United Overseas Bank Limited (), often known as UOB, is a Singaporean multinational banking corporation headquartered in Singapore, with branches mostly found in most Southeast Asian countries. Founded in 1935 as United Chinese Bank by Sarawak businessman Chew Teck Weng, the bank was set up together with a group of Chinese-born businessmen. The bank is the third largest bank in Southeast Asia by total assets.

UOB provides commercial and corporate banking services, personal financial services, private banking and asset management services, as well as corporate finance, venture capital, investment, and Insurance services. It has 68 branches in Singapore and a network of more than 500 offices in 19 countries and territories in Asia Pacific, Western Europe and North America.

History
On 6 August 1935, businessman Wee Kheng Chiang, together with six other friends, established the bank after raising S$1 million. The bank was named United Chinese Bank (UCB) to emphasise its links to the Chinese population in Singapore. In October 1935, UCB opened for business in the three-story Bonham Building. In 1965, the bank was renamed United Overseas Bank (Chinese name unchanged) to avoid duplication with another United Chinese Bank in Hong Kong (), and opened its first overseas branch in Hong Kong.

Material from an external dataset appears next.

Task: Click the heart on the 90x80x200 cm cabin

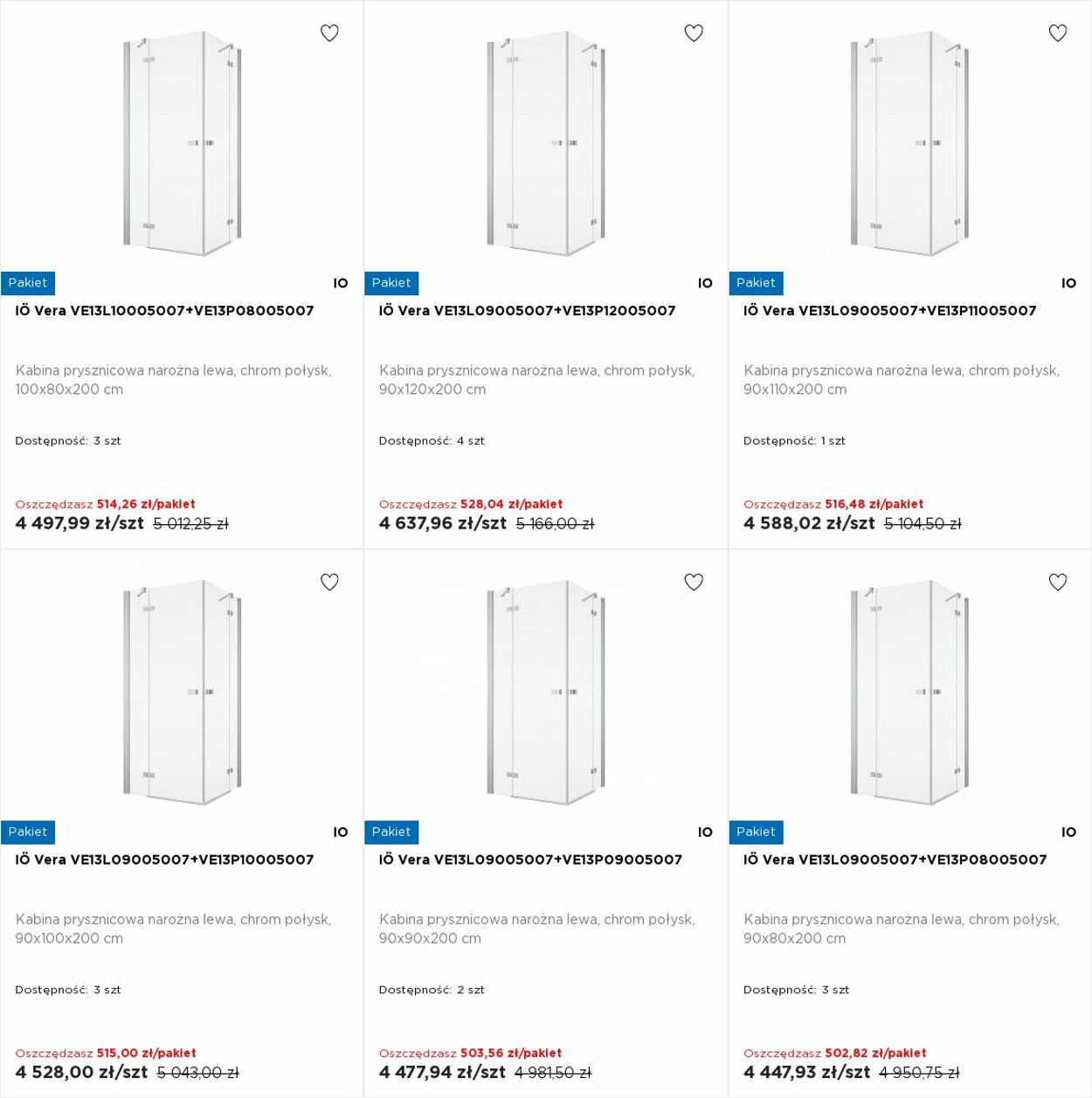Action: [1058, 582]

In 1970, UOB was listed on the Joint Stock Exchange of Singapore and Malaysia. At the time, the stock exchange had an office in both Singapore and Kuala Lumpur. After it was publicly listed, the bank went through a series of targeted acquisitions. The bank first acquired the controlling stake of Chung Khiaw Bank in 1971, which expanded its domestic presence and also gave the bank offices in Malaysia and Hong Kong. A new logo for both United Overseas Bank and Chung Khiaw Bank was launched in January 1972.

In 1973, UOB then acquired Lee Wah Bank, which provided services in Malaysia and Singapore. In that same year, the bank built a new 30-storey office tower in place of the Bonham Building, which was named the UOB Building (now known as UOB Plaza 2). The company continued with acquisitions, with Far Eastern Bank in 1984, Westmont Bank (now known as UOB Philippines) and Radanasin Bank (now known as United Overseas Bank (Thai) Public Company Limited) in 1999. The bank then merged with the Overseas Union Bank Limited (OUB) in a deal estimated to be worth S$10 billion in 2001.

In 2002, UOB started expanding into the Chinese market by opening a new full-service branch office in Shanghai and upgrading of its Beijing office to a full-service branch.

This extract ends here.